Keynote talk



Low-cost MEMS for Applications in Medical Technology

Professor Göran Stemme
Microsystems Technology Lab
Royal Institute of Technology (KTH)
Stockholm, Sweden

Date: 04.07.2008
Time: 14:15
Location: Building 101 - lecture hall
The talk will give an in-depth description of two recent projects at the Royal Institute of Technology (KTH) which utilize MEMS and microsystem technology for realization of components intended for specific applications in medical technology and diagnostic instrumentation.

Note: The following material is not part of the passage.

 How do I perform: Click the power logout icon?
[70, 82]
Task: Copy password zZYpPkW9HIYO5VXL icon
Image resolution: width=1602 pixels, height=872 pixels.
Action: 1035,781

By novel use of the DRIE fabrication technology we have developed side-opened out-of-plane silicon microneedles intended for use in transdermal drug delivery applications. The side opening reduces clogging probability during penetration into the skin and increases the up-take area of the liquid in the tissue. These microneedles offer about 200µm deep and pain-free skin penetration. We have been able to combine the microneedle chip with an electrically and heat controlled liquid actuator device where expandable microspheres are used to push doses of drug liquids into the skin. The entire unit is made of low cost materials in the form of a square one cm-sized patch. The patch was successfully tested in vivo by insulin administration to diabetic rats. Additionally, insertion and liquid injection was verified on human skin. The study shows the feasibility of a patch-like system with on-board liquid storage and dispensing capability. The proposed device represents a first step towards painless and convenient administration of macromolecular drugs such as insulin or vaccines.

Finally, the design, fabrication and evaluation of an integrated miniaturized Quartz Crystal Microbalance (QCM) based “electronic nose” microsystem for detection of narcotics is described. The work integrates a novel environment-to-chip sample interface with the sensor element. The choice of multifunctional materials and the geometric features of a four-component microsystem allow a functional integration of a QCM crystal, electrical contacts, fluidic contacts and a sample interface in a single system with minimal assembly effort, a potential for low-cost manufacturing, and a few orders of magnitude reduced in system size (12*12*4 mm3) and weight compared to commercially available instruments. The sensor chip was successfully used it for the detection of 200 ng of narcotics sample.